His daughter Karen Lynn McElhenny confirmed the death on Thursday but did not specify a cause. The Pro Football Hall of Fame also announced the death on Thursday.
McElhenny was a dazzling figure on the field, twisting and turning as he eluded frustrated defenders on his circuitous romps to the end zone.
“Hugh McElhenny was as good an open-field runner as you’ll ever see,” his teammate Joe Perry, the 49ers’ Hall of Fame fullback, once said.
“I was best running up the middle, and Hugh was a great outside runner who would zig and zig all over the place,” Perry, one of pro football’s first Black stars, was quoted as saying by Andy Piascik in “Gridiron Gauntlet” (2009), an oral history of the game’s racial pioneers. “Sometimes he zigged and zagged so much that the same guy would miss him twice on the same run.”
McElhenny was elected to the Pro Football Hall of Fame in 1970 and the College Football Hall of Fame in 1981. He was also named to the N.F.L.’s all-decade team for the 1950s.
At 6-foot-1 and about 200 pounds, he set a host of rushing records for the Washington Huskies, of the Pacific Coast Conference. As a junior he ran for 296 yards and scored five touchdowns in a victory over Washington State. As a senior, in 1951, he ran back a punt 100 yards against Southern California. He was an All-American for a team that won only three games that season.

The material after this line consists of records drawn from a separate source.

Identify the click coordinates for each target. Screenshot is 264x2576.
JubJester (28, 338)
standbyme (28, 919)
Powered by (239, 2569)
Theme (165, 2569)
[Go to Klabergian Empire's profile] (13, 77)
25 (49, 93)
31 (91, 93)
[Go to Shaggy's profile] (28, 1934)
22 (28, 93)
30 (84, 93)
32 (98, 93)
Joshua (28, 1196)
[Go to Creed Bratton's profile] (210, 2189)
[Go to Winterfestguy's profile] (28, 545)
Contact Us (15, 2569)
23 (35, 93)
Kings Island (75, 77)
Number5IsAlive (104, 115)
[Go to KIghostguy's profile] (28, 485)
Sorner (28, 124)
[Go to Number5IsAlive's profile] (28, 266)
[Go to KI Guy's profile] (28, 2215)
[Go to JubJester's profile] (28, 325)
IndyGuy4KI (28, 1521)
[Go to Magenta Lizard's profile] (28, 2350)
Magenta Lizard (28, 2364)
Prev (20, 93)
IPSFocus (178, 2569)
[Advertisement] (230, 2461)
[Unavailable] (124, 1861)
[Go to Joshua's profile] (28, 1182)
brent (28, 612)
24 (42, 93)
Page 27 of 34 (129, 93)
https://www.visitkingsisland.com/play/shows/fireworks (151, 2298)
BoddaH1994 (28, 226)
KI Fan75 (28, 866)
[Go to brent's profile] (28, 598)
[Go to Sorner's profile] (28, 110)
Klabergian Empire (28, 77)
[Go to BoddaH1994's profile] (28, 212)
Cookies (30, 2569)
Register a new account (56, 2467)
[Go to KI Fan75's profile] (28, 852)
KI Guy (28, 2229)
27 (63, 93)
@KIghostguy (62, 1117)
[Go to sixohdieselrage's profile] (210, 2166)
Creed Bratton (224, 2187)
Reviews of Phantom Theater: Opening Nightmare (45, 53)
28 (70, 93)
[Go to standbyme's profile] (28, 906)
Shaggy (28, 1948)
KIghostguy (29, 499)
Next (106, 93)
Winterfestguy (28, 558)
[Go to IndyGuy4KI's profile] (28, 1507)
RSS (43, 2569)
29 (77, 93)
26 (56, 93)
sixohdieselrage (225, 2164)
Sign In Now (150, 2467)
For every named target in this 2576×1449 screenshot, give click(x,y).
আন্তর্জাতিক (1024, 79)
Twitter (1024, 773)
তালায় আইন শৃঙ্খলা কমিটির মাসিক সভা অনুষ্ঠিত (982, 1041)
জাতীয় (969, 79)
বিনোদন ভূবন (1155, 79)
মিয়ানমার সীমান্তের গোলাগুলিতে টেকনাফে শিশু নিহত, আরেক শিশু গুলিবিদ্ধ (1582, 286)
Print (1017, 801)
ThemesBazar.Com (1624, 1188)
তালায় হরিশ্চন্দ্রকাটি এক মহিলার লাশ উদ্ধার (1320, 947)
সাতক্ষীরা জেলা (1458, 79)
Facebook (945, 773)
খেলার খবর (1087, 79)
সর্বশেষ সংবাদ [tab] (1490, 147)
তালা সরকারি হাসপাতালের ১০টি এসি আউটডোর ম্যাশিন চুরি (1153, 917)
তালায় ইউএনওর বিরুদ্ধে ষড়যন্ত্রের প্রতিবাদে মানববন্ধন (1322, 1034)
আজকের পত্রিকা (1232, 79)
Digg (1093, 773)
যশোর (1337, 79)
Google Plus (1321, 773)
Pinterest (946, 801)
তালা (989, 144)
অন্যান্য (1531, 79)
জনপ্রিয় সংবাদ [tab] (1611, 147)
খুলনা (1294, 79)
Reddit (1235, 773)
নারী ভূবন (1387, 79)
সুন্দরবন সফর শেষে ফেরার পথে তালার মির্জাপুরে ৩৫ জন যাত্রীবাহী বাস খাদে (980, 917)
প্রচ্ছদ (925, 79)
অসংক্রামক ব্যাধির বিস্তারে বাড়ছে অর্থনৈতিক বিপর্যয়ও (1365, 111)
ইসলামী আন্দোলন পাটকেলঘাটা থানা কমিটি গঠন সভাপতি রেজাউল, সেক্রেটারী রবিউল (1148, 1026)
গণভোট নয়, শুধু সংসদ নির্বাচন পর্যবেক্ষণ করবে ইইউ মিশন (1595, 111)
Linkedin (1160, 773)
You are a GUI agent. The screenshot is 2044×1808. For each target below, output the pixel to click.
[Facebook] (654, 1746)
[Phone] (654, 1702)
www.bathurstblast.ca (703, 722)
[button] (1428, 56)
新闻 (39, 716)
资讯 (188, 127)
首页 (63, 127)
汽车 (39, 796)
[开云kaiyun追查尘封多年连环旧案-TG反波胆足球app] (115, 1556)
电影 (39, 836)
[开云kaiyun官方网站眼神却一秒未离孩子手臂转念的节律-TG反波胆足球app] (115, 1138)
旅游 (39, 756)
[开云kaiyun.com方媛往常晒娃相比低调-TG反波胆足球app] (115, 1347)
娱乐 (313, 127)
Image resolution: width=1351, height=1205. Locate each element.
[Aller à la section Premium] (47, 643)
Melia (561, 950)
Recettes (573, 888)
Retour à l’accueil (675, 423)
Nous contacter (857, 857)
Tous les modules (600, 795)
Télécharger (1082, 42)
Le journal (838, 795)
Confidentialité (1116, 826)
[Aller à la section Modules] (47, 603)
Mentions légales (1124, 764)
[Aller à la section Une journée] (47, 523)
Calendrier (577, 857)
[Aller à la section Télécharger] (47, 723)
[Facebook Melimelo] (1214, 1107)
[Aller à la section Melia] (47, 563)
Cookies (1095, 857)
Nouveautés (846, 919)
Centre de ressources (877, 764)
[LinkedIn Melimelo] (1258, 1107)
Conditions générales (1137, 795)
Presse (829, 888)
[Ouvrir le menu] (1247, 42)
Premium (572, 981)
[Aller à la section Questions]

By his telling, he was well paid for his collegiate exploits. In an interview with The Seattle Post-Intelligencer in 2004, he said that while playing for Washington he had regularly received cash payments and other improper benefits from alumni and team boosters totaling close to $10,000 a year (about $115,000 in today’s money).
“I know it was illegal for me to receive cash, and every month I received cash,” he said. “I know it was illegal to receive clothing, and I got clothing all the time from stores. I got a check every month, and it was never signed by the same person, so we never really knew who it was coming from. They invested in me every year. I was a movie star up there.”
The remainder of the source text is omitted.